But not all sleep apnea problems are related to obesity. Some have to do more with the genetic shape of the mouth and throat—or tonsils and adenoids in children. Also, simply size and weight, not necessarily fat, can create problems. When a person with a large chest and upper body, like an NFL lineman such as White, lies down, the sheer weight can cause a downward pressure on the narrow passages of the upper respiratory areas.

Baltimore Ravens’ tackle Ryan Jensen, cut after a disappointing training camp this summer, was eventually resigned to the practice squad after being diagnosed with sleep apnea. “Looking back, it probably started about two years ago,” says Jensen, adding that Ravens director of player development Harry Swayne had noticed a change in his behavior, as well as his performance, during training camp and helped set up an overnight visit to the Greater Baltimore Medical Center’s Sleep Center in Towson. “Part of is that you’re groggy and irritable, and then, in terms of football, the other thing is that your body isn’t recovering from the workouts.”

Following his sleep study, Jensen learned that he stopped breathing for as long as 35 seconds at some points, suffering from as many as 90 breathing episodes a night, while waking up close to 30 times in the course of a single evening. He now uses a Continuous Positive Airway Pressure (CPAP) machine and mask—the standard treatment for sleep apnea—which pumps a flow of air into the nasal passages to keep them open. “In terms, of my overall health, this is something that I’ve learned could have potential devastating effects. The way I look at it, getting this diagnosed and treated will save my life.”

Beyond apnea, narcolepsy, and a number of other less common sleep issues, such as restless leg syndrome and sleepwalking—not rare, but generally not dangerous—insomnia brings many clients to sleep centers at area hospitals. Geiger-Brown says that insomnia episodes typically begin as an event-driven phenomena—anxiety or stress related to a particular life situation. “Insomnia affects about 30 percent of the population, who have either difficulty falling asleep, or staying asleep, or both,” says Geiger-Brown, a University of Maryland Ph.D., who also studied adult psychiatric and mental health nursing at Columbia University. “For a small percentage, three percent, there is a primary psychiatric diagnosis, but for most people it stems from something else—a divorce, financial difficulties, a job crisis, or a medical issue.” Generally, she says, the insomnia disappears when the life situation gets resolved, but not always.

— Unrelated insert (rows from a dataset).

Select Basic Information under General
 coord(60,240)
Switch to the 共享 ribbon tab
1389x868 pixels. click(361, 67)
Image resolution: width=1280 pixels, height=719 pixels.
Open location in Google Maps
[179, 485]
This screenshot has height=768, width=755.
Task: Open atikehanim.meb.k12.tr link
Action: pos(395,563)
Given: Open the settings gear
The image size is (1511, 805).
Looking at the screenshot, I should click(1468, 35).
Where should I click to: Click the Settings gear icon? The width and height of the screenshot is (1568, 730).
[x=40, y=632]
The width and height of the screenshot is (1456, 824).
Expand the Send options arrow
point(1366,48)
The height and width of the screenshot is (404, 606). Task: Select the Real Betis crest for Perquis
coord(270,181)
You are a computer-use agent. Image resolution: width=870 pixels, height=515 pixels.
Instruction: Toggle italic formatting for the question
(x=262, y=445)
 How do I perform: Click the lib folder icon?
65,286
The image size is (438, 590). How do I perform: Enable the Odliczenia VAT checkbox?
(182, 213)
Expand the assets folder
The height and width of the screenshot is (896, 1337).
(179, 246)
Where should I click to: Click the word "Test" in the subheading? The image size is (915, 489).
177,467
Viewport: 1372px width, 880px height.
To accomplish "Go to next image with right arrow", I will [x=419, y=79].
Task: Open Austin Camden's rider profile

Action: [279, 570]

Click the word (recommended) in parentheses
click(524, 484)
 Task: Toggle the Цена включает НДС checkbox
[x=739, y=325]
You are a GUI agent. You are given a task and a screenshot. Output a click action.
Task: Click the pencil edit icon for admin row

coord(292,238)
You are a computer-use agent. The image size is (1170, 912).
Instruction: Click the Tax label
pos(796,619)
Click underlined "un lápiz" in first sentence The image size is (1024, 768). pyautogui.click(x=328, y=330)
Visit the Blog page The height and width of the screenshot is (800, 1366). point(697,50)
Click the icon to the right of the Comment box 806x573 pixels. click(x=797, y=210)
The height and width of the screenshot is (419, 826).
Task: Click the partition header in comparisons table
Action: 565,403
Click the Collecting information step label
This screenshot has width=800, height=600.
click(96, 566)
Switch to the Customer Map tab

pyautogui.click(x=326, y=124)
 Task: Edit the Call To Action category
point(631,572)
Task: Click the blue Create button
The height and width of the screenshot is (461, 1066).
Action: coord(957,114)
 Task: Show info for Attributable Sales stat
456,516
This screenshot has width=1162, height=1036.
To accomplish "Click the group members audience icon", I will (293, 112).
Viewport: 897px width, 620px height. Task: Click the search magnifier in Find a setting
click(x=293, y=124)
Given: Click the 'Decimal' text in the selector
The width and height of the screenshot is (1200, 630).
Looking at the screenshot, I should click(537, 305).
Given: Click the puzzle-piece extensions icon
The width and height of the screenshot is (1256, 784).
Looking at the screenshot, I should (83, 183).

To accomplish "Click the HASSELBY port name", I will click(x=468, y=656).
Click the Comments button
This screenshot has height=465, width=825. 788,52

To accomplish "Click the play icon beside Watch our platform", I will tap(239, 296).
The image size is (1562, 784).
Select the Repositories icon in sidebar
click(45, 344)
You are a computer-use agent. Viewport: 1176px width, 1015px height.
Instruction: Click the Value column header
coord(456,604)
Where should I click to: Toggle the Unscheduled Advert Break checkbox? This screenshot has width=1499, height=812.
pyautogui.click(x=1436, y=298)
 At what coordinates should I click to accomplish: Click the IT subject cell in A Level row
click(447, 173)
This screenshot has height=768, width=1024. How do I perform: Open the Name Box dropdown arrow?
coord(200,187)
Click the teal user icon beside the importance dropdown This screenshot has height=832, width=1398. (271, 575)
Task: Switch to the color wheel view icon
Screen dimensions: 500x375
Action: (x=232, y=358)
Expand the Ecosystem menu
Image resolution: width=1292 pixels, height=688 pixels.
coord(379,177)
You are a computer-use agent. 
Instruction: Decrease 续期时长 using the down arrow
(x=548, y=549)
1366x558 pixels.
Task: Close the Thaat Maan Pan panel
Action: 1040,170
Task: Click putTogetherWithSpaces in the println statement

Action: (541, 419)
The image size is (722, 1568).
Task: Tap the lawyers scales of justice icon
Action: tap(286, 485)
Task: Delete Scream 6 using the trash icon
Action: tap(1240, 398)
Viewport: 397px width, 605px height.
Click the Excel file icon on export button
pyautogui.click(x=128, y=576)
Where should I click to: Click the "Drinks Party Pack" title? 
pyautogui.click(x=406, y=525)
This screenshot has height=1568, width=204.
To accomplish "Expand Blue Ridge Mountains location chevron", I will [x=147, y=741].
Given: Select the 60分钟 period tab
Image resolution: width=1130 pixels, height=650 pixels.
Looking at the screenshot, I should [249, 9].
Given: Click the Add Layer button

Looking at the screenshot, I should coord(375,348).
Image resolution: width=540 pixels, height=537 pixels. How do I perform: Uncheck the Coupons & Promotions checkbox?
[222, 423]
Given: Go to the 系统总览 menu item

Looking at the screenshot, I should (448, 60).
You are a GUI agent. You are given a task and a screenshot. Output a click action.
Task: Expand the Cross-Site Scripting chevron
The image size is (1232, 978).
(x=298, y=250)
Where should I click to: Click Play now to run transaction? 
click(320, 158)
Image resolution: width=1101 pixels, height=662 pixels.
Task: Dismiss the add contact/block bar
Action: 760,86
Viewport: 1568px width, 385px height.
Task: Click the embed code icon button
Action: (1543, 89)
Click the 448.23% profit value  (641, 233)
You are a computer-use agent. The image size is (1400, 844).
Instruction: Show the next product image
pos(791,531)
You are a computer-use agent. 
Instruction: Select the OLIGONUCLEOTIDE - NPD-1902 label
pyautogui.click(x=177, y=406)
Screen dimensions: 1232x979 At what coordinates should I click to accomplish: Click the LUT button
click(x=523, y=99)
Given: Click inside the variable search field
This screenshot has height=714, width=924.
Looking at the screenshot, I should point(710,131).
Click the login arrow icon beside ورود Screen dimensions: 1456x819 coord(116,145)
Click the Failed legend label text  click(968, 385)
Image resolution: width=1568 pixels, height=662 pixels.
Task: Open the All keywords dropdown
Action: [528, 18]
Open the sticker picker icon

“We don’t focus on the underlying issues, but changing sleep behavior—what we refer to as ‘sleep hygiene,’” she says. “That starts with getting up at the same time every day and going to bed at the same time every night.” Other good sleep hygiene habits, Geiger-Brown says, include making sure that the bedroom and bed are only used for “sleeping and sex.”

“No TV, working, or eating in the bedroom,” she says. “And definitely no computer or smartphone use. Surfing the Internet or engaging with social media—that’s even worse than television, which is more passive.” Even reading in bed isn’t encouraged. “You don’t want anything that’s sending input to the brain,” Geiger-Brown says. “You want the brain to be winding down.” She notes that light—particularly the blue light of electronic screens—keeps sleepiness at bay by inhibiting the natural release of melatonin in the brain. It’s a particular challenge for teenagers today, she says, noting that they require more sleep to begin with than adults and start their school days early. “But we see people from all walks of life,” Geiger-Brown says. “I had a guy, a public servant in his early 50s, whose name you would know, to truck drivers and nurses. We see a lot of people in service and transportation industries who work off-hour schedules and changing schedules, which create real challenges.”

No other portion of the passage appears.